Back in 2017, the then-27-year-old Zajmovic, who was born in Yugoslavia and emigrated to Canada in her childhood, won the first WPT Playground back in Season XV in her adopted home country. Zajmovic outlasted a field of 380 to win CAD$261,000, the championship belt, and a permanent spot on what is now known as the Mike Sexton WPT Champions Cup.

Zajmovic’s connection to Sexton runs deeper, too, as she had the ultimate front-row seat to Sexton’s own WPT Montreal title – in the same building, during the same WPT season, three months prior. Zajmovic had a good shot at winning that tournament, too, as she and Sexton were first and second in chips when that WPT Montreal final table began.

“Ema Zajmovic from Canada, who dominated that tournament like nobody I’ve ever seen, was a big chip leader,” Sexton recalled in 2019. “Ema raised it up, like she did most pots and I looked down at king-queen and moved all-in. She called me with ace-queen and I spiked a king to stay alive.

“Luckily for me, she didn’t have a very good final table. She bluffed at the wrong time, she lost a lot of chips and ended up going out in fifth.”

Zajmovic’s victory in February 2017, in her second final table in Montreal in three months, earned her a status that has yet to be matched. It also earned her an Global Poker Index American Poker Award for Moment of the Year for 2017.

Zajmovic is just the second woman ever to put her name on the Mike Sexton WPT Champions Cup (The first took place back in Season VI when the WPT Celebrity Invitational at Commerce Casino was still on the schedule where Van Nguyen was victorious.)

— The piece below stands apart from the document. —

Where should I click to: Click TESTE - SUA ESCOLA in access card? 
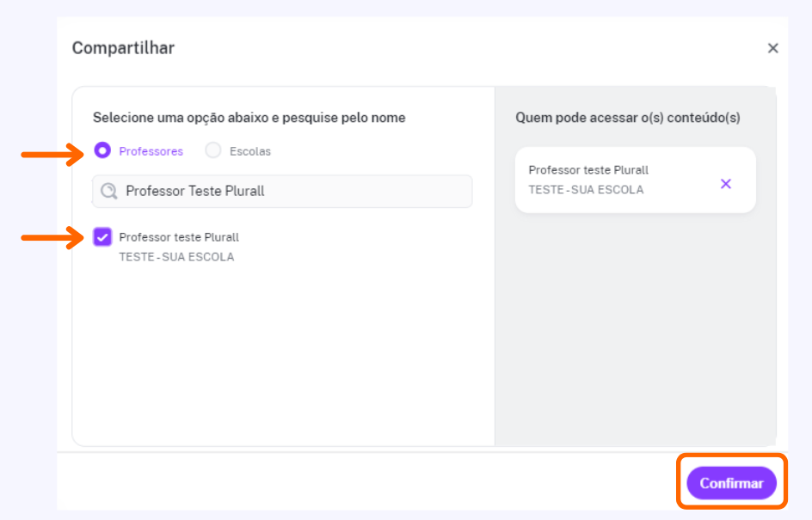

The closest a woman has come to replicating Zajmovic’s WPT title feat over the ensuing years is Zajmovic herself. If her pair of Season XV results were the sum total of Zajmovic’s highlight reel on the World Poker Tour, it would stand out for obvious reasons. But it was merely a jumping off point for even more success that followed.

In April 2018, Zajmovic crossed the Atlantic to play WPT Amsterdam at Holland Casino. She had the chip lead heads-up against local Dutch pro Rens Feenstra. In the last crucial swing of the tournament, both Zajmovic and Feenstra turned straights, with Zajmovic’s coming up short, ultimately leaving her to settle for second place.

Seven months later, Zajmovic returned to the friendly confines of Playground for WPT Montreal. In the Season XVII edition of this tournament, which drew 792 entries, Zajmovic made her fourth career WPT final table. She once again began six-handed play with a healthy stack, though Zajmovic faced arguably her toughest final lineup in this instance, which included both Sorel Mizzi and Upeshka De Silva.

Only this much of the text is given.